A en croire les banquiers, 2025 devrait débuter sur des bases solides. « Au regard des mandats que nous avons déjà obtenus et des projets de certains clients, le premier trimestre s’annonce très dynamique », assure Fabrice Yborra. Même si les établissements ont d’ores et déjà renforcé leur vigilance à l’égard de secteurs d’activité en difficulté, comme le bâtiment, la distribution et l’automobile, la bonne tenue de leur coût du risque en 2024 devrait le plus souvent se traduire par un statu quo des spreads, a minima durant les premiers mois de l’exercice. A moins que la situation politique ne continue de se détériorer. « En cas de nouvelle censure du gouvernement, le coût de financement des banques françaises sur les marchés risque, dans le sillage de celui de l’Etat, de se renchérir, ce qui se répercuterait quasi mécaniquement sur les marges des clients », prévient un professionnel.   
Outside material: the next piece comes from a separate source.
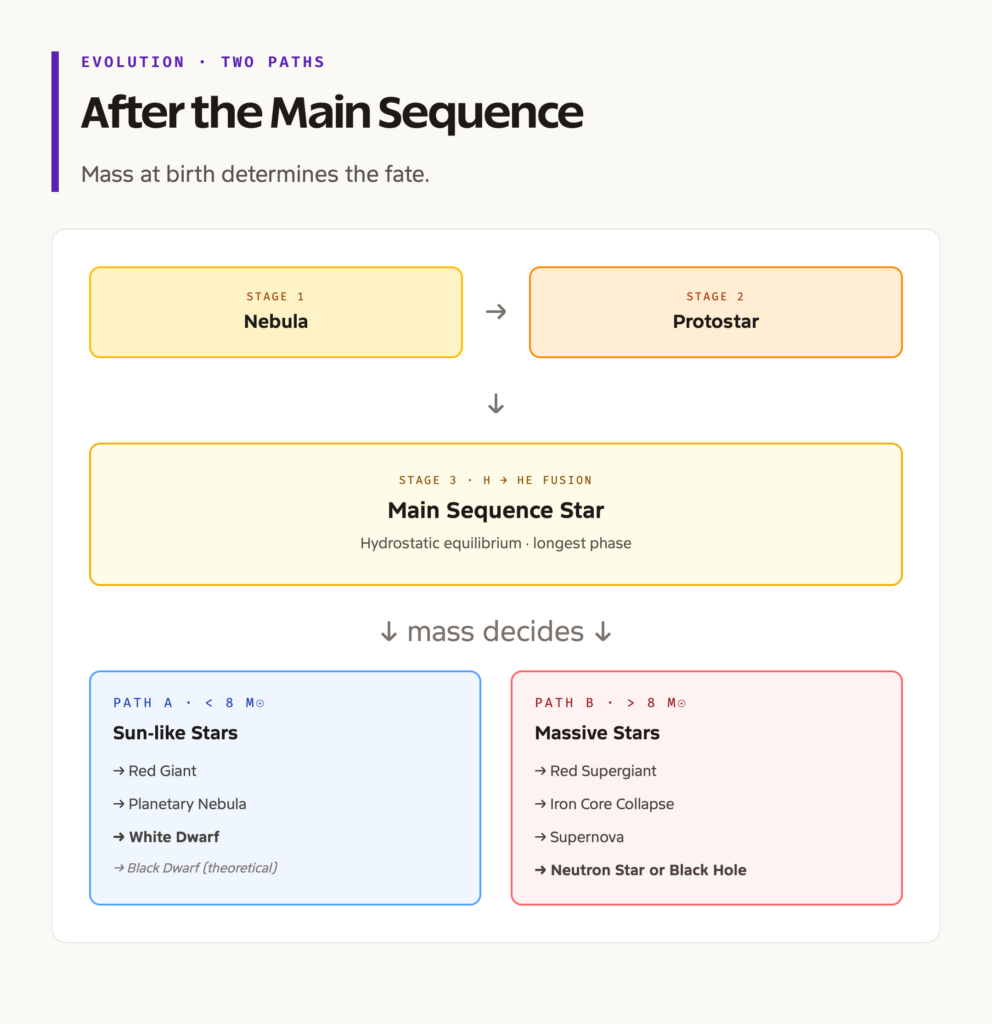Click the purple vertical accent bar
Les sustainability-linked loans font moins recette

- Fin novembre, EDF annonçait la signature d’une facilité de crédit syndiquée de 6 milliards d’euros. Fournie par 36 établissements bancaires, cette ligne intègre trois indicateurs ESG (émissions directes de gaz à effet de serre, émissions de CO2 évitées et proportion de femmes parmi les équipes dirigeantes). Si d’autres groupes français ont également mis en place des crédits à dimension durable (dits sustainability-linked loans, SLL) l’an dernier, à l’instar d’Iliad, de Mirakl (plateformes de e-commerce) ou encore d’Unigrains, le recours à cet instrument a été moins marqué qu’au cours des années précédentes. « Les SLL ont représenté 34 % de la valeur du total de crédits syndiqués conclus en 2024 en Europe, contre 40 % environ un an plus tôt », fait remarquer Benjamin Vaissié, chez Société Générale CIB. 
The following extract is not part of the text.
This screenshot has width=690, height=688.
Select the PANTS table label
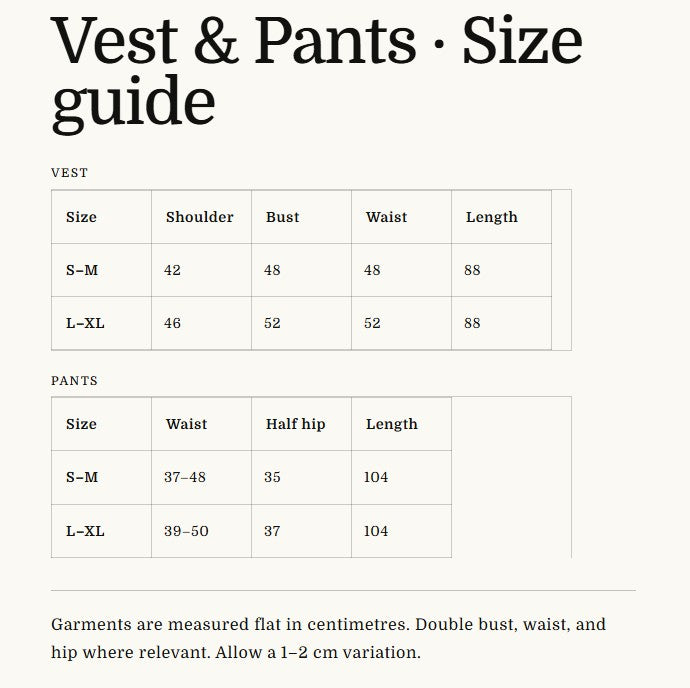[x=74, y=380]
- Depuis la création des SLL en 2017 et le début de leur percée en 2019, il s’agit du premier recul observé au cours d’un exercice. Autre fait marquant, quelques sociétés qui s’étaient tournées vers ce type de structurations dans le passé ont décidé, à l’occasion de leur récent refinancement, de faire marche derrière.
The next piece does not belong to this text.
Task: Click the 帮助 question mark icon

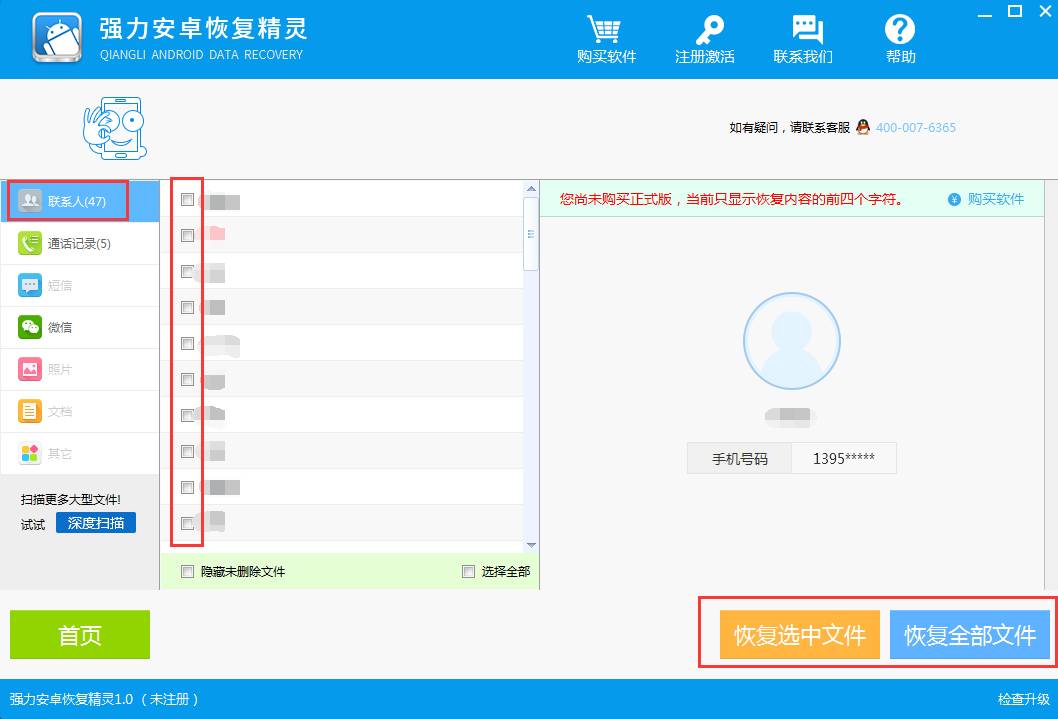Action: pos(899,31)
- Selon les banquiers, de tels développements ne doivent toutefois pas être interprétés comme le signe d’un moindre intérêt des directions financières pour les thématiques durables. « L’ESG reste au cœur de la stratégie de nos clients, et le dialogue sur ce thème est toujours autant nourri », confirme Fabrice Yborra, chez Natixis. La crainte d’être accusés de greenwashing, d’une part, et la volonté d’attendre la publication des premiers rapports de durabilité instaurés par la directive européenne CSRD, pour retenir les indicateurs les plus pertinents, d’autre part, expliqueraient en partie le reflux des SLL. Preuve d’ailleurs que la solution n’est pas amenée à péricliter de sitôt, « une part significative des crédits syndiqués souscrits ces derniers mois contiennent une “clause de rendez-vous”, prévoyant de rediscuter à brève échéance de l’indexation du coût du financement existant à des objectifs RSE », indique Benjamin Vaissié.